Start of EXERCISE INPUTS

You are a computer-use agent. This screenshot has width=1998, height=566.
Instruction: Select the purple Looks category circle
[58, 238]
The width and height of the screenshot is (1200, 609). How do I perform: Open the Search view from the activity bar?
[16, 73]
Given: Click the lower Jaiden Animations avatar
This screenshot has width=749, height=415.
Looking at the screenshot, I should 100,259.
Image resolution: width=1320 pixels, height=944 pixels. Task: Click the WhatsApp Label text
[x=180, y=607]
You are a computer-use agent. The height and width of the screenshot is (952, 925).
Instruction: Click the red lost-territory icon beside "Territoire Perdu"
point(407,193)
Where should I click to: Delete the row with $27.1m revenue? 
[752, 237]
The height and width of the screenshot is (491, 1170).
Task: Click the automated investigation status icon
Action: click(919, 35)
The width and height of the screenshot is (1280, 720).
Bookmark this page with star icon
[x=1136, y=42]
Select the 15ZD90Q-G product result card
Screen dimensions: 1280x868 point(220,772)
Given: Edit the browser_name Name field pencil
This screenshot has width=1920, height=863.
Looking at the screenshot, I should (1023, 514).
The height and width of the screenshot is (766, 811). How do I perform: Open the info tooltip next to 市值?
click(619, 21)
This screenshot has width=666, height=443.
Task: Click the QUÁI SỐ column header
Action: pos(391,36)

End of EXERCISE INPUTS

WHAT YOU NEED TO DO -> Every line in the records above with the string "computer" in it should be shown.

SOLUTION ->
You are a computer-use agent. This screenshot has width=1998, height=566.
You are a computer-use agent. The height and width of the screenshot is (952, 925).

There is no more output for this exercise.